**Description of the task**
For this exercise, return the line containing "This screenshot has width=1497, height=812." and every line after it through the end of the records below, without alteration.
═══ Entries provided
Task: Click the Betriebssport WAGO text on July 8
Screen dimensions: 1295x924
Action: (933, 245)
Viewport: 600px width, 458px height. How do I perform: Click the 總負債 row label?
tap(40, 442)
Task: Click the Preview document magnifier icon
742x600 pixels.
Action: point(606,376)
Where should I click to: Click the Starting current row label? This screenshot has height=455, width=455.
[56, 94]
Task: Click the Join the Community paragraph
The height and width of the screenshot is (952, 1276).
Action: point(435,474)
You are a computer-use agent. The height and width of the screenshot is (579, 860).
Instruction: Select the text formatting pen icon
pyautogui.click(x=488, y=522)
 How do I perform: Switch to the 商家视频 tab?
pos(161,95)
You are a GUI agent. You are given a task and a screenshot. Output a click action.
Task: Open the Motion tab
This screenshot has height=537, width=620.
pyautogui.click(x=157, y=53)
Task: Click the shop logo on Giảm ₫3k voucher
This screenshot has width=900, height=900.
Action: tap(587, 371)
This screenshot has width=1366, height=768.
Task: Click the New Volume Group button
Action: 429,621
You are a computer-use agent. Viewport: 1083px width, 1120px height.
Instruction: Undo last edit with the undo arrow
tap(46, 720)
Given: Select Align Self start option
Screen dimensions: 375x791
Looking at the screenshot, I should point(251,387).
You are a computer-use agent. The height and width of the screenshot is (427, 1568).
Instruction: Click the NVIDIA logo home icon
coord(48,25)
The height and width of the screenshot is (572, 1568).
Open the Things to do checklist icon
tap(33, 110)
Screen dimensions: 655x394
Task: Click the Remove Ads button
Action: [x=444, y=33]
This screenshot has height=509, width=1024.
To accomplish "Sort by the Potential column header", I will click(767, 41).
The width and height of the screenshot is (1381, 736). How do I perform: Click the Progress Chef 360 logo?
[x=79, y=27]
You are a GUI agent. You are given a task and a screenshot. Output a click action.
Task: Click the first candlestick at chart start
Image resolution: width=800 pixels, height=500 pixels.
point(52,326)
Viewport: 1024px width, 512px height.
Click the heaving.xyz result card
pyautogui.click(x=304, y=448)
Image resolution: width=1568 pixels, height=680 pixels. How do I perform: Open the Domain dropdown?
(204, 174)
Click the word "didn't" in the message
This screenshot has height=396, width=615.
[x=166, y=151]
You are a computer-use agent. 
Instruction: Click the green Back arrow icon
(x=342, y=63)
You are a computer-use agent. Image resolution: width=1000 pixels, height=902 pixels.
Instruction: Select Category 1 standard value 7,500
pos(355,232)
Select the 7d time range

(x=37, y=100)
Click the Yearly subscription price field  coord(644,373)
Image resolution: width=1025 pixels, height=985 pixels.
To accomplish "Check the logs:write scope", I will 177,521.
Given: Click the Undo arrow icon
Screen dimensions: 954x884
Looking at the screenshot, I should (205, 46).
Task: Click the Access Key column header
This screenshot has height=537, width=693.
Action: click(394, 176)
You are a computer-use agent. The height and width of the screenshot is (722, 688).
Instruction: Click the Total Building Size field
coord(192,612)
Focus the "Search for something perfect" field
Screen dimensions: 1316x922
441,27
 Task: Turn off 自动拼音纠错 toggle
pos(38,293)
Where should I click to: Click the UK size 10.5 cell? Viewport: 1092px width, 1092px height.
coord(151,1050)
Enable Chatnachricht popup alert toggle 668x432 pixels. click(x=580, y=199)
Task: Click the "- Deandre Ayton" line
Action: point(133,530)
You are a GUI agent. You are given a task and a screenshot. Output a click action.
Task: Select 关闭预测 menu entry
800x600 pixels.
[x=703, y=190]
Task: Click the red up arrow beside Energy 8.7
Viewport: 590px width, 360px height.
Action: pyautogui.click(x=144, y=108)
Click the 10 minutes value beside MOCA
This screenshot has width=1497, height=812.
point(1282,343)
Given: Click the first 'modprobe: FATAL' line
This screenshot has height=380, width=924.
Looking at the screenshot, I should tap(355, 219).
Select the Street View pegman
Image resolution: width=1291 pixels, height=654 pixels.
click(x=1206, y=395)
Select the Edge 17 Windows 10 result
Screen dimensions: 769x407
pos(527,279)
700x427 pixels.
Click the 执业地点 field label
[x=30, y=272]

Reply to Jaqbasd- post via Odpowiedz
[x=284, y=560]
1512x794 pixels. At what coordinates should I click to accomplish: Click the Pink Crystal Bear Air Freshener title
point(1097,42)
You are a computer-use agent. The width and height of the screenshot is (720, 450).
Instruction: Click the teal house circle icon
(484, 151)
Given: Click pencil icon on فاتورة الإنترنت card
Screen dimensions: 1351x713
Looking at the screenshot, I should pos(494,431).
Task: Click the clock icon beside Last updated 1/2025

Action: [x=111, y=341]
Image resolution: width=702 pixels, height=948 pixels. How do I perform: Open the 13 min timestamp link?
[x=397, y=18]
══════
**Output below**
This screenshot has width=1497, height=812.
point(1282,343)
Given: Click the first 'modprobe: FATAL' line
This screenshot has height=380, width=924.
Looking at the screenshot, I should tap(355, 219).
Select the Street View pegman
Image resolution: width=1291 pixels, height=654 pixels.
click(x=1206, y=395)
Select the Edge 17 Windows 10 result
Screen dimensions: 769x407
pos(527,279)
700x427 pixels.
Click the 执业地点 field label
[x=30, y=272]

Reply to Jaqbasd- post via Odpowiedz
[x=284, y=560]
1512x794 pixels. At what coordinates should I click to accomplish: Click the Pink Crystal Bear Air Freshener title
point(1097,42)
You are a computer-use agent. The width and height of the screenshot is (720, 450).
Instruction: Click the teal house circle icon
(484, 151)
Given: Click pencil icon on فاتورة الإنترنت card
Screen dimensions: 1351x713
Looking at the screenshot, I should pos(494,431).
Task: Click the clock icon beside Last updated 1/2025

Action: [x=111, y=341]
Image resolution: width=702 pixels, height=948 pixels. How do I perform: Open the 13 min timestamp link?
[x=397, y=18]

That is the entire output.